In Zakopane, I found my first slice of the Central European countryside. I also later found snow for the first time. My travel to this side of Europe has always been in summer and then in autumn. When it is early summer or late autumn, chances are that I still find snow not only on the Tatra’s (Polish – Slovakian mountain range) but also in its foothills of which Zakopane takes the most interesting position.
I came to hear about Zakopane for the first time in my hostel in Krakow. I believe it was in the evening when I had just finished cleaning up after my dinner when I overheard someone in the back of the table saying ‘I took a day trip to Zakopane’. Later in the night as I sat in the common area I heard some other voices speak of Zakopane again. I guess it was then that I first typed the letters Z A K O P A N E on my screen on google.
What showed was not just the mountain scenery which I was expecting from what I had overheard but also a string of pictures with very peculiar and beautiful houses. Over the years of traveling to Zakopane and the Tatra’s in Poland, the wooden houses made in the true Zakopane style is what really sticks in the memory of all my travelers. There is the weather, which is always unpredictable but nice and cold, the food which is always rich, and the people which are mostly friendly.
How to reach Zakopane?
From Krakow, it is a 2 hours drive to Zakopane. There are frequent buses that take you from Krakow to this mountain town. There is an interesting train that makes this journey as well.
Zakopane for me is a break from the big city tourism, even though tourists have discovered it, they still only mostly make day trips from Krakow, making an evening here on the central street, the Krupowki street a very peaceful affair.
There are times when I just walk up and down the street to get a feel of the place, well not entirely as no feel is complete without eating something. The food options on Krupowki remained strictly polish for a long time and I was not complaining, just over the last 2 – 3 years, the kebab and chocolatiers have come in. The Asian food is still not seen anywhere and I guess it will stay that way.

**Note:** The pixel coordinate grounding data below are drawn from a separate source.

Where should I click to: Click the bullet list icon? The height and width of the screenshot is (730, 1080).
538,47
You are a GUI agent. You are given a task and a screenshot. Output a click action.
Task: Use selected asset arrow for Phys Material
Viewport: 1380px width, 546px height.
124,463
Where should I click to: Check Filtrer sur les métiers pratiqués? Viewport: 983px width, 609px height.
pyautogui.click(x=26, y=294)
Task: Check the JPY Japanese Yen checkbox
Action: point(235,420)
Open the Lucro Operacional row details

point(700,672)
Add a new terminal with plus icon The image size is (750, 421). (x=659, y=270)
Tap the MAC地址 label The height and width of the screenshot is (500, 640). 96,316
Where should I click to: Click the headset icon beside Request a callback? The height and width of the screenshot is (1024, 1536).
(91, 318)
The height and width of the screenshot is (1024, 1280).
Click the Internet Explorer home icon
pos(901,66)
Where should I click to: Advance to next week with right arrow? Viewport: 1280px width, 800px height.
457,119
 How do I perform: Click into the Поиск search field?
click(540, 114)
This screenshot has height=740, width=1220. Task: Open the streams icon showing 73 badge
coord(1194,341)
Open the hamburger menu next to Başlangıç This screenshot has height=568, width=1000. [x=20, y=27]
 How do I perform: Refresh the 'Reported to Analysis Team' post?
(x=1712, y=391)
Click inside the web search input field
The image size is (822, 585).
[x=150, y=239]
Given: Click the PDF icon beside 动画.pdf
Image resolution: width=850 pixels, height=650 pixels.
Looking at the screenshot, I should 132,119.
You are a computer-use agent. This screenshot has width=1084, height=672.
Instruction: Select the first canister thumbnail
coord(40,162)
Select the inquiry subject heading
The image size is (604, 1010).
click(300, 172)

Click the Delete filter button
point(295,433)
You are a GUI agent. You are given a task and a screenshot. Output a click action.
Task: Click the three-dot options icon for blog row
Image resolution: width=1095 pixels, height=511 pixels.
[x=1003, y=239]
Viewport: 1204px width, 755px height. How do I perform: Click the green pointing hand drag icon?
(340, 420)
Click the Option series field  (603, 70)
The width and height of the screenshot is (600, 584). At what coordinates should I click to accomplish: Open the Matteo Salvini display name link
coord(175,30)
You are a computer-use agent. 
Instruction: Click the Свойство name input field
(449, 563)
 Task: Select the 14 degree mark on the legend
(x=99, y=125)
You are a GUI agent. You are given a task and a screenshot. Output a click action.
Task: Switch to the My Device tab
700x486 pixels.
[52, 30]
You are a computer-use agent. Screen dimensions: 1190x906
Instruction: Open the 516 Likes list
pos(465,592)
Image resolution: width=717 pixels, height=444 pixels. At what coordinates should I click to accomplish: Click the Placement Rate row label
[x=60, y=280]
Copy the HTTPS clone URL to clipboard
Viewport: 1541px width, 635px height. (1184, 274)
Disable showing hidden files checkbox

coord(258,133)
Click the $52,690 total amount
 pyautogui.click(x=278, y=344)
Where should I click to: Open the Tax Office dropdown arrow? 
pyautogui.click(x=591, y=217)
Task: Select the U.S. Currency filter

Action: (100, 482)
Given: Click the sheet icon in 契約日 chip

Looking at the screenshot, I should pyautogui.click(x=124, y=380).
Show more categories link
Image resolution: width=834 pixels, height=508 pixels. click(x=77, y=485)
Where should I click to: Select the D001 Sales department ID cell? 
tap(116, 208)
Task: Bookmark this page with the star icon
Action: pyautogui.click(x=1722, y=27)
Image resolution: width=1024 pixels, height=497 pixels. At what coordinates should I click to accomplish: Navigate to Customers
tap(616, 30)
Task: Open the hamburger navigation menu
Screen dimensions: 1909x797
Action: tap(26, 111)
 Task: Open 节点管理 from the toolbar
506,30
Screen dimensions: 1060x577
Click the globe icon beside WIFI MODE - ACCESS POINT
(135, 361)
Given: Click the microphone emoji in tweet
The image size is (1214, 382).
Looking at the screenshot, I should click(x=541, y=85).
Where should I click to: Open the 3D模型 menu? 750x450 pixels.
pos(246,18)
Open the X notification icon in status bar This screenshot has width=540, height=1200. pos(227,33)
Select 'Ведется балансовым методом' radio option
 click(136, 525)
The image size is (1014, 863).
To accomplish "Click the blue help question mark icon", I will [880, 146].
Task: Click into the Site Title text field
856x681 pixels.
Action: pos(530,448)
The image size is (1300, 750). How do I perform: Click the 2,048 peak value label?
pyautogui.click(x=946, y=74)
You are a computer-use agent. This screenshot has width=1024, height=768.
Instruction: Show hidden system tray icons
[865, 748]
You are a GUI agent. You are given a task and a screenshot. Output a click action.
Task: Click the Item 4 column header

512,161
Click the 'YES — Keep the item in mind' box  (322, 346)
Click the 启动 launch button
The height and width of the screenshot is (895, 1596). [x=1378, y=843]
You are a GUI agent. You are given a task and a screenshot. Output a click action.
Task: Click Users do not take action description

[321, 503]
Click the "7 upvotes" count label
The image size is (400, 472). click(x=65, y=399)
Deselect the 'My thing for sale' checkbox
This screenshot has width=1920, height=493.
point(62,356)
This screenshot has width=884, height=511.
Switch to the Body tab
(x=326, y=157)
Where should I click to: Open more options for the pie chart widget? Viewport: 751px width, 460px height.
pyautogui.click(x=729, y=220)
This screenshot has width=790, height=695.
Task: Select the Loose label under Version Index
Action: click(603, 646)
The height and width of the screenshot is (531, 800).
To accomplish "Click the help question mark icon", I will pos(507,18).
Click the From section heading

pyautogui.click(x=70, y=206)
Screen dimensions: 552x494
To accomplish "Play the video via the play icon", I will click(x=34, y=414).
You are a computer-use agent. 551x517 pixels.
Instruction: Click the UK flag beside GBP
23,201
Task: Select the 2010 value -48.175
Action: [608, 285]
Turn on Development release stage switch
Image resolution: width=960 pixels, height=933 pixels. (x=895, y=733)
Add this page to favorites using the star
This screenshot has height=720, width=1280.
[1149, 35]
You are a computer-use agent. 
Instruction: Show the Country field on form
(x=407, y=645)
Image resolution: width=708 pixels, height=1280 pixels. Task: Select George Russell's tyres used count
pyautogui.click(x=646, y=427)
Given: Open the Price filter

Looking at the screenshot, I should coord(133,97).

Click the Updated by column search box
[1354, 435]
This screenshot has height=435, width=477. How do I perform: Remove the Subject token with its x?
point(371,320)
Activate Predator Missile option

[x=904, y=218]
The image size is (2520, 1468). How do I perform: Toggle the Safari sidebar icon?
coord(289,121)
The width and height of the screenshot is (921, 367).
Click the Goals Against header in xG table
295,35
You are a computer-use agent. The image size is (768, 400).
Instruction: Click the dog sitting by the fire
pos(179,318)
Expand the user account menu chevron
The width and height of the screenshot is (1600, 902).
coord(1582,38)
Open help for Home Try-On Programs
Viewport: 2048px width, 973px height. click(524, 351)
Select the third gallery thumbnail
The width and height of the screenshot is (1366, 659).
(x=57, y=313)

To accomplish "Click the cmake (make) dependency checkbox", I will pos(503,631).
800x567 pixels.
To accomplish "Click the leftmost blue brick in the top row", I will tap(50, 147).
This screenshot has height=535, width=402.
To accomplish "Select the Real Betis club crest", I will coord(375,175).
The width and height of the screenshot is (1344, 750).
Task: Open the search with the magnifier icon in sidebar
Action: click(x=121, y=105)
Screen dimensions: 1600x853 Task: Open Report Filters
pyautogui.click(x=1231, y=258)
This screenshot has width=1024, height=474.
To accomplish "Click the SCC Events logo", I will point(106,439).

The Krupowki is full of women selling sheep cheese other mountain products which probably are all homemade. The cheese is smoked in special cabins just outside the town and this imparts a very special flavor to them, which with a cranberry spread makes it perfect to match up with the taste. On a clear day sitting out on the wooden benches, sipping a beer and having a polish sausage is an activity I have indulged in as I have on a rainy day, with coffee and cake.
For a more detailed meal, I prefer sitting in the cozy inside. The menu is held together with a mini ax, which is also the symbol of the town. Most of the activities from food to architecture has to do with the terrain which is like other mountain landscapes have plentiful wood and grazing pastures for the livestock to feed on. They say that the land is rich and so are its people. The Zakopanians had a minimum impact of the communist regime, unlike in big cities like Krakow and the capital Warsaw or even Berlin.
Well, coming back to food, my favorite is the mountain trout grilled with a dollop of pure butter and coupled with mushrooms from the valley. Though mushrooms and fish are a strange combination, I like to have them side by side, as I can’t wait for one to finish before I start the other. Red meat is not one of my favorites but here I have enjoyed a black pudding sausage or a lamb in cream sauce and even though I have told myself I would finish the whole plate, I have been unsuccessful many times.
This is the reason that the fish helps a lot to feel not so guilty. The pierogi here which is a polish tradition, the dumpling, takes the honor of being my favorite over its rival in Krakow. I might just be bragging here on how biased food wise I am towards Zakopane.